One such agreement is the alliance between Australia’s national airline, Qantas, and Emirates, the flag carrier of the UAE. There is nothing unique in airlines making these agreements, nor is the one between Qantas and Emirates significantly different from the hundreds that already exist globally. But it has attracted the attention of competition authorities in Australia.
Who wins in these deals?
The agreement is currently under scrutiny by the Australian Competition and Consumer Commission (ACCC). It is worth highlighting what these arrangements mean for passengers and who really benefits. It is also topical as one of the regulator’s concerns is the route between Sydney and Christchurch on which Emirates resumed using its A380 yesterday.
In Australia, any cooperations that threaten competition have to be sanctioned by the ACCC, and approvals are only granted for a fixed term, which is five years in the case of Emirates and Qantas.
The heart of the matter is that businesses, including airlines, need these authorizations to protect themselves from anti-competitive legal action, which suggests they are anti-competitive by nature. The ACCC approves the behavior if it believes that overall the public is better off, even if, in some aspects, that’s debatable.
The two airlines first got approval to cooperate in 2013, which was renewed in 2018 and will lapse on March 31st, 2023. Last week the ACCC granted an interim authorization so the two can continue their coordination while the regulator assesses their application to extend it to March 2028.
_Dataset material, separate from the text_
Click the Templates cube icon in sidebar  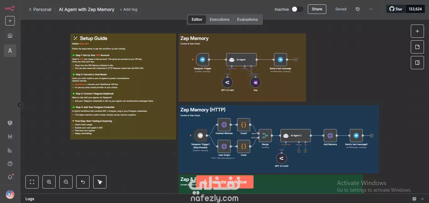[10, 123]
In granting the interim approval, ACCC commissioner Anna Brakey was quick to point out that,
“The ACCC may review the interim authorisation at any time and its interim authorisation decision should not be taken as indicative of whether or not final authorisation will be granted.”
It’s a broad agreement
What may surprise readers is the extent of these cooperation agreements and what airlines can do under their protection. The Qantas-Emirates tie-up contains fourteen specific activities they can focus on, and after studying them, it’s hard to see what they can’t work together on. While many benefit passengers, such as lounge access or frequent flyer programs, others that deal with pricing, capacity, and scheduling could seem decidedly uncompetitive.
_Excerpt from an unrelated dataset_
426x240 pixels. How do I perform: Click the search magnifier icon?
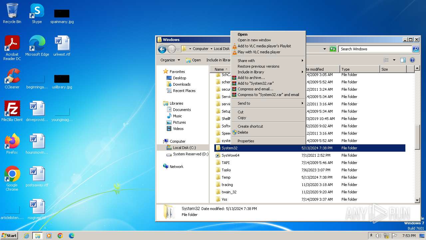(x=415, y=49)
For example, here is the part of the deal that sets out what Qantas and Emirates can do about setting fares and how much capacity is available in the market. It says that the applicants propose to cooperate in relation to:
- sales, marketing, advertising, promotion, distribution strategies, reservation priority, and pricing (including fares, rebates, incentives, and discounts) for passengers, freight customers, and agents
- planning, scheduling, operating, and capacity
After reading that, it seems pretty clear they can get together and work out what capacity is available on a route, which airline operates it, and how much they will charge for tickets. Without the ACCC’s authorization, that would be problematic and have all the hallmarks of price fixing and lessening competition, which is why the indemnity is needed.
Trans-Tasman routes are a concern
The original authorization contained a condition relating to Australia-New Zealand services which Qantas and Emirates want removed. The ACCC expressed concern that on four routes (Sydney-Auckland, Melbourne-Auckland, Brisbane-Auckland, and Sydney-Christchurch), “Qantas and Emirates would have the incentive and ability to reduce capacity and raise airfare prices on those routes.”
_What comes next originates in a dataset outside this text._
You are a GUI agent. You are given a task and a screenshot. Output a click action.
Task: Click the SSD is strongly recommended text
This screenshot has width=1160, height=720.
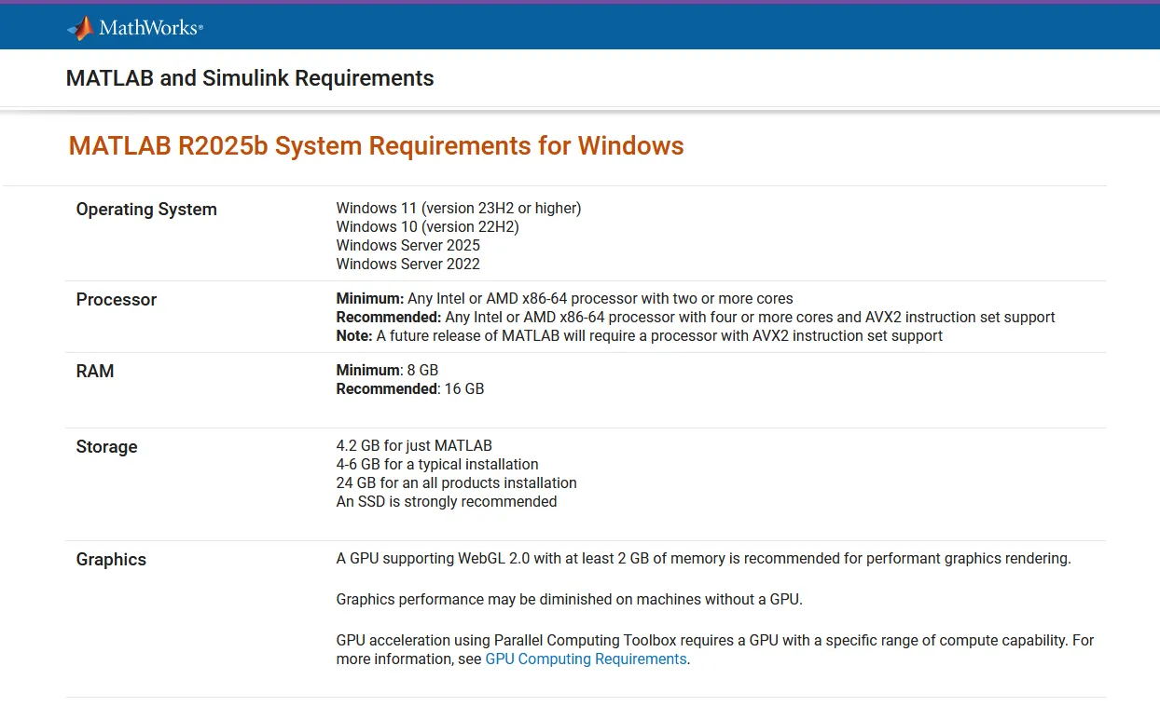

When the agreement was renewed in 2018, the ACCC said it was still concerned about the Sydney-Christchurch route and imposed a condition requiring the applicants to report on their operations on the four routes.
On top of that concern, Emirates yesterday reintroduced its A380 flight from Sydney to Christchurch, which the airline said is the smallest route on their A380 network. The flight is a continuation of the Emirates EK412 service from Dubai to Sydney and utilizes the A380 when it would otherwise be sitting on the ground in Sydney. With the two airlines able to set prices and capacity, it’s not hard to see the anti-competitive possibility of the agreement.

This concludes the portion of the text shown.